Aux changements de conformation dynamiques évoqués ci-dessus, s’ajoutent divers modes de régulation de l’activité kinase (Hunter 1987; Kornev and Taylor 2010) :

 Des modulations par MPT, principalement par phosphorylation, dans la boucle catalytique, dans la boucle de la triade de glycines ou ailleurs dans le domaine catalytique, induisent des changements conformationnels et peuvent donc activer ou inhiber l’activité kinase (Doerig et al. 2015).

 Certaines kinases, comme la kinase à S/T PKA ou la kinase à Y BTK (Bruton’s Tyrosine Kinase), comportent des domaines de régulation en amont et en aval du domaine kinase et qui sont capables d’interagir avec ce dernier pour le stabiliser, soit en conformation active soit en conformation inactive (Taylor et al. 2012; Q. Wang et al. 2015). D’autres kinases forment des complexes avec des partenaires protéiques. C’est le cas de la kinase à S/T mTOR (mammalian Target Of Rapamycin) (Chao and Avruch 2019). La force des interactions mises en place entre une kinase et ses différents partenaires, les variations de l’expression de ces derniers au cours du cycle cellulaire, les modulations de leur structure et de leur capacité d’interaction avec la kinase par MPT sont tous autant de facteurs qui modulent la formation de complexes protéiques et, donc, de l’activité kinase.

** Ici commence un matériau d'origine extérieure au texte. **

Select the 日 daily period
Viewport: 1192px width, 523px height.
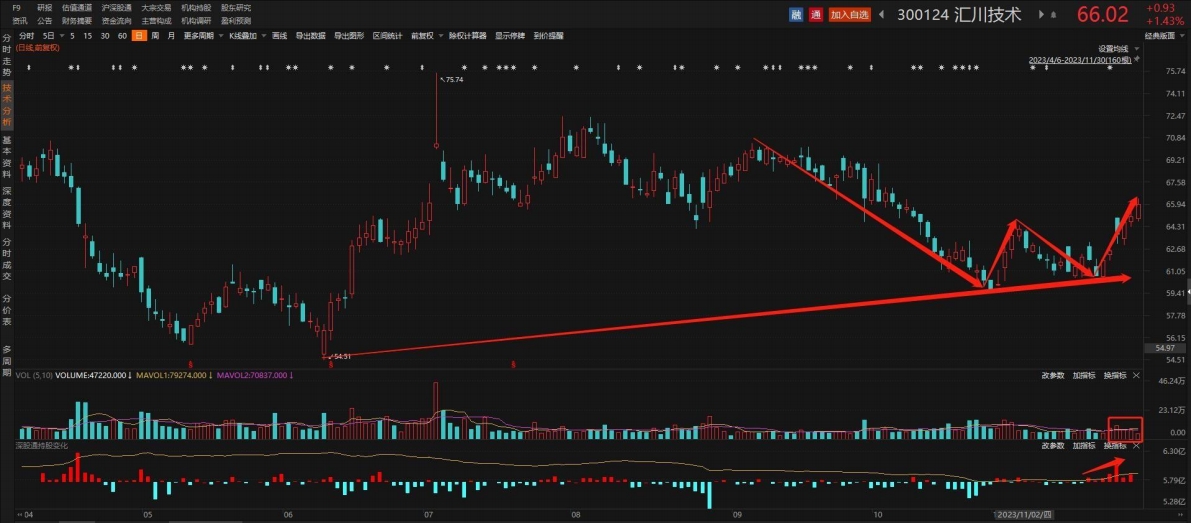click(x=138, y=35)
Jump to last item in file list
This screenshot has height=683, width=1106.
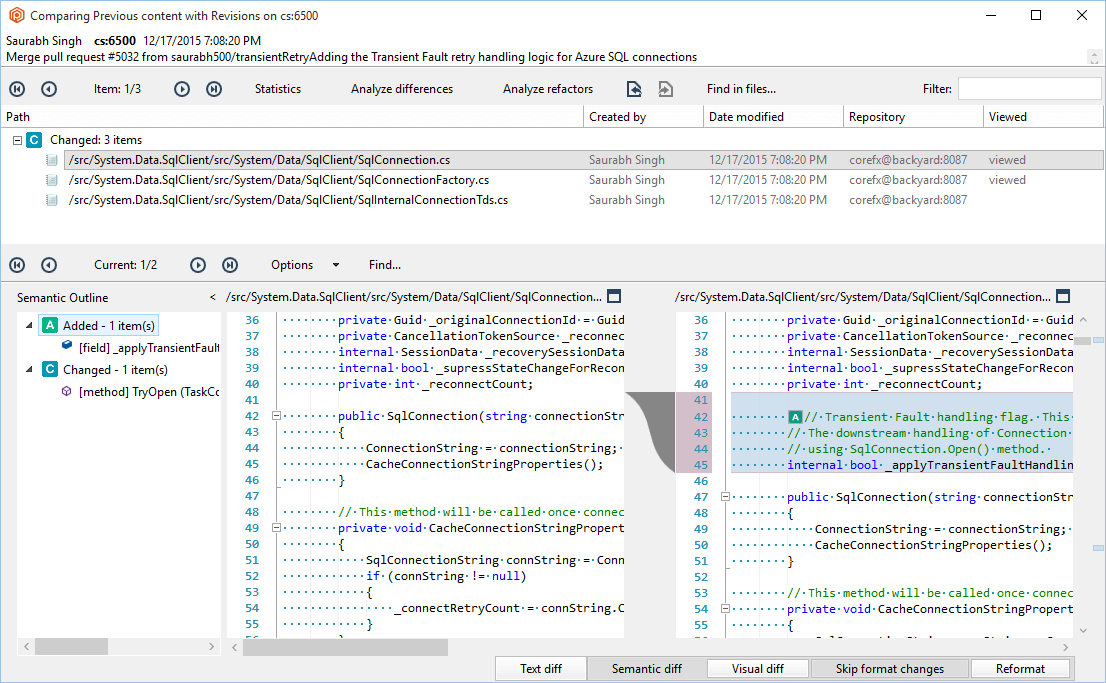pos(214,89)
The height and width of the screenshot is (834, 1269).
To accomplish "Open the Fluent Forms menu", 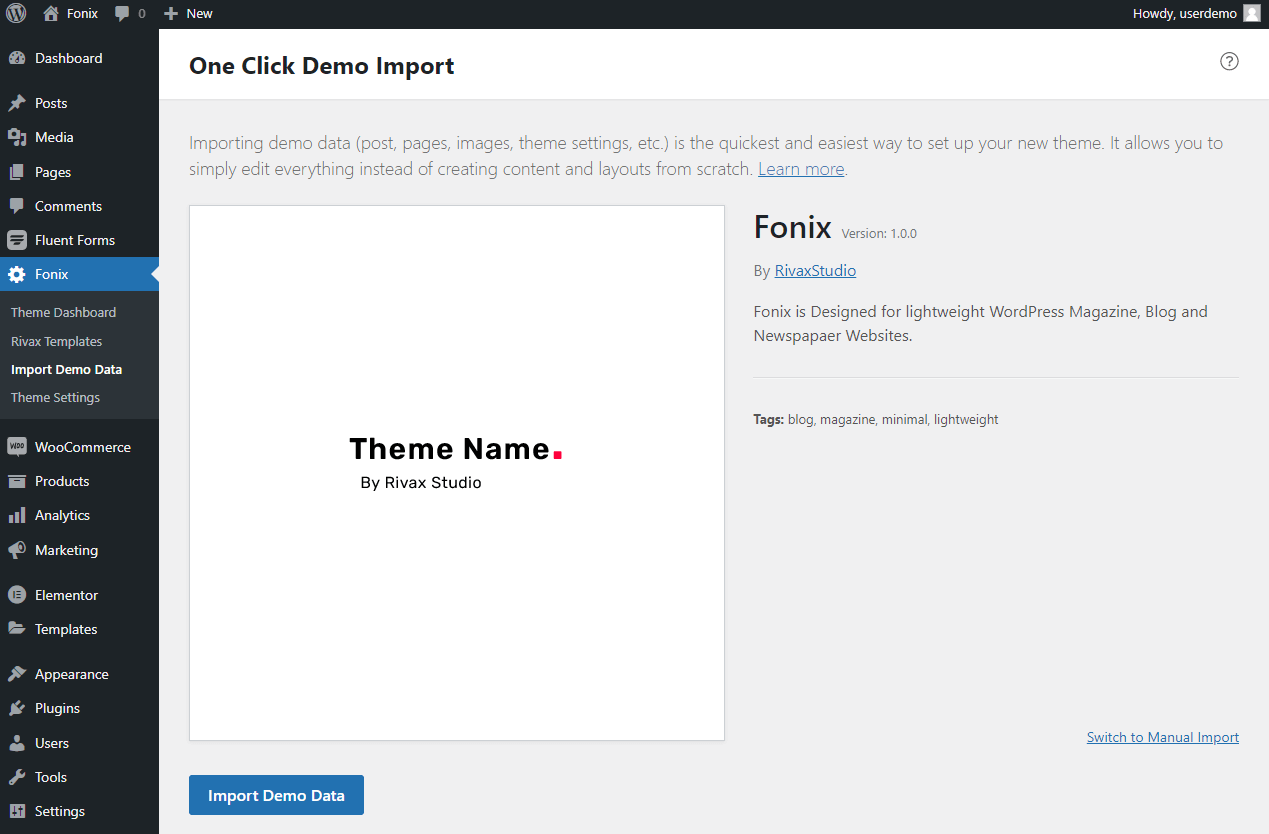I will [74, 240].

 Certaines kinases sont dépendantes de cofacteurs spécifiques leur permettant d’adopter une conformation ‘ON’. C’est le cas de la PKA (qui est cAMP-dépendante), des kinases cycline- dépendantes (CDK), ou encore des kinases calcium et/ou calmoduline-dépendantes (CDPK), par exemple (Morgan 1995; Pérez-Gallegos et al. 2014; Simon, Huart, and Wilmanns 2015). La présence de ces cofacteurs active la kinase suivant les mêmes processus que ceux décrits aux deux points précédents.

 La présence et la quantité de substrat(s) à phosphoryler peut également impacter l’activité kinase. En effet, les kinases ciblent un nombre de substrat(s) plus ou moins limité (Taylor and Kornev 2011). Elles possèdent donc des modes de reconnaissance de leur substrat (en général 3 acides aminés en amont et 3 en aval du site à phosphoryler) plus ou moins précis (i.e. des résidus spécifiques et/ou enfouis) selon leur spécificité de substrat (Kobe et al. 2005; Turk 2008). En fonction des kinases, la reconnaissance du substrat peut induire des changements de conformation suffisants pour l’activation du site catalytique et l’accommodation de l’ATP. Dans d’autres cas, c’est l’inverse qui se produit (Taylor and Kornev 2011).

Les points abordés au cours de ce chapitre démontrent la plasticité des domaines kinases, la diversité des modes de régulation de leur activité, alors qu’elles présentent globalement toutes le même cœur catalytique (Huse and Kuriyan 2002).